So, I displayed a jaw-clenched grin and said, through my gritted teeth, "That's great, bud! Uh...what should we do with them?"
"I want to take them home and feed them!" Duh.
I quickly closed the lunchbag flap and instructed him to keep it that way--the last thing I, or any other driver in Orlando, needed was me behind the wheel with worms crawling all over the inside of my immaculately clean car. ;-)
After the short trip home, Ben carried his new pet carrier into the house and we headed out to the backyard. I grabbed a jar--you know, one of those old-timey jam jars that have the metal lid with the other metal ring that screws in over it? (What? I'm from North Carolina--of course I have jars. What else would I drink my moonshine out of?)
We filled up the jar with some potting soil and I grabbed some saran wrap so we could close these critters in but still give them an oxygen supply. Ben dug down in his lunchbag and pulled out a handful of worms...and they weren't moving. :-(
"Uh...babe--I don't know if they made it..."
"Sure they did, Mommy!" How, I ask you, could I crush his dream of keeping these as pets? We've already crushed his dream of having a dog for now--he's convinced he's getting a puppy instead of a new brother or sister...
So, I just put on my best Mommy-will-fix-everything smile and said, "Well, let's just poke some holes in the top of the plastic wrap and I'm sure they'll be fine." Ben took the jar inside the house, and we got him ready for bed.
The next morning, he had forgotten about them and we headed off to school. After getting home, he quickly ran over to the jar and looked at them, puzzled.
"Mommy! They're growing hair!"
For the first time, I took a good look at our new "housepets"...

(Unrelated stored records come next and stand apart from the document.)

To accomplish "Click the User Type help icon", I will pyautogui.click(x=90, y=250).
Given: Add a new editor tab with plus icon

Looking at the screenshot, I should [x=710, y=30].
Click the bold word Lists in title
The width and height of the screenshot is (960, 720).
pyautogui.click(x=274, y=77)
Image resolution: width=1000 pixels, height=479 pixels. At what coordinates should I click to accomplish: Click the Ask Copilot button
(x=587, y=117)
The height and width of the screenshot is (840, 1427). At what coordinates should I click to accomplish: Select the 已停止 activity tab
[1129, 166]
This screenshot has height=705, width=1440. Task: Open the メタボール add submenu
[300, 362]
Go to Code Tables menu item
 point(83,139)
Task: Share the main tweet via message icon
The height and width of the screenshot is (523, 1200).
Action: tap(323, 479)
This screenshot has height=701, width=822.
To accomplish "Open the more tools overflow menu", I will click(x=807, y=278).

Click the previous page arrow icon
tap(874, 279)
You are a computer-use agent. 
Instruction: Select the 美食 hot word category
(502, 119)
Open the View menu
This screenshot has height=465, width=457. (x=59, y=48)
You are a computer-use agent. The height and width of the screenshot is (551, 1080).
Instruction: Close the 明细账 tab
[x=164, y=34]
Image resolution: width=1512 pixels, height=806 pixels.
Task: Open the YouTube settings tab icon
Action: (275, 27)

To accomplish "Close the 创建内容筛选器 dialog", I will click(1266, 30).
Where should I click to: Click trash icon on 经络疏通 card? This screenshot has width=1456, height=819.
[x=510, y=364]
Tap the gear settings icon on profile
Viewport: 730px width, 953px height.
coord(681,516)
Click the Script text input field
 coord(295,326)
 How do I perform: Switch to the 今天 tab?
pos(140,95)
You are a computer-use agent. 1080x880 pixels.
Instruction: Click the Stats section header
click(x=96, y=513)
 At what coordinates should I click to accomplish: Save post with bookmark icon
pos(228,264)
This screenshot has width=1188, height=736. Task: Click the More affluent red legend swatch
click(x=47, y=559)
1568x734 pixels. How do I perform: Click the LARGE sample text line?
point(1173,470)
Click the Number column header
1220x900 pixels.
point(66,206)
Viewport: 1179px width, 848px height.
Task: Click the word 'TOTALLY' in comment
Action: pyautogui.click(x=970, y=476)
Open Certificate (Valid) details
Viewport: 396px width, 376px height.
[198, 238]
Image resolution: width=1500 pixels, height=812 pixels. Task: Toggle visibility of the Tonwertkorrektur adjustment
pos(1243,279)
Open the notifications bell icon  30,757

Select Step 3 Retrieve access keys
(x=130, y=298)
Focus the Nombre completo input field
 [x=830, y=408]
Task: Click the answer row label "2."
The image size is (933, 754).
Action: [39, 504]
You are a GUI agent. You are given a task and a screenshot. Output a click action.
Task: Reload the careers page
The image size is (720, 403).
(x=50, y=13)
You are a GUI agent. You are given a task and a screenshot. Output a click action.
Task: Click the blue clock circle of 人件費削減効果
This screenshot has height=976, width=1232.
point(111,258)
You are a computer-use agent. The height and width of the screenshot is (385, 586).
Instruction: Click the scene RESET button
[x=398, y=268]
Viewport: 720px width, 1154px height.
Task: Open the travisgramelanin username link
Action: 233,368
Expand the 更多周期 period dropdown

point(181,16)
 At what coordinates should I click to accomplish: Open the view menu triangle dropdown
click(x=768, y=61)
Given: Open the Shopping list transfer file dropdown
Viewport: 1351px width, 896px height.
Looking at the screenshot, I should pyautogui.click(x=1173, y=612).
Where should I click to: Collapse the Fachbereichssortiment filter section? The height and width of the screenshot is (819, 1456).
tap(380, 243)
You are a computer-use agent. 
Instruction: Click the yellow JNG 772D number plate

They were moldy spaghetti noodles.
They'll be "moving" to the compost pile tonight...but the real question is this--what kid brings noodles to school for lunch??
Tuesday, May 18, 2010
On the road again...
Now, in days past, I could easily make the drive in 8 hours flat, with one quick stop to fill up on diesel fuel and to get some snacks. After Brad came into the picture, it became a struggle to keep up with that time--I mean, seriously? Who needs to stop twice in 8 hours to pee?!? Well, enter a potty-trained 3-year old who luuuuuuvs to drink water. 8 hours behind the wheel and we're still in freakin' South Carolina. This kid is really cramping my driving style.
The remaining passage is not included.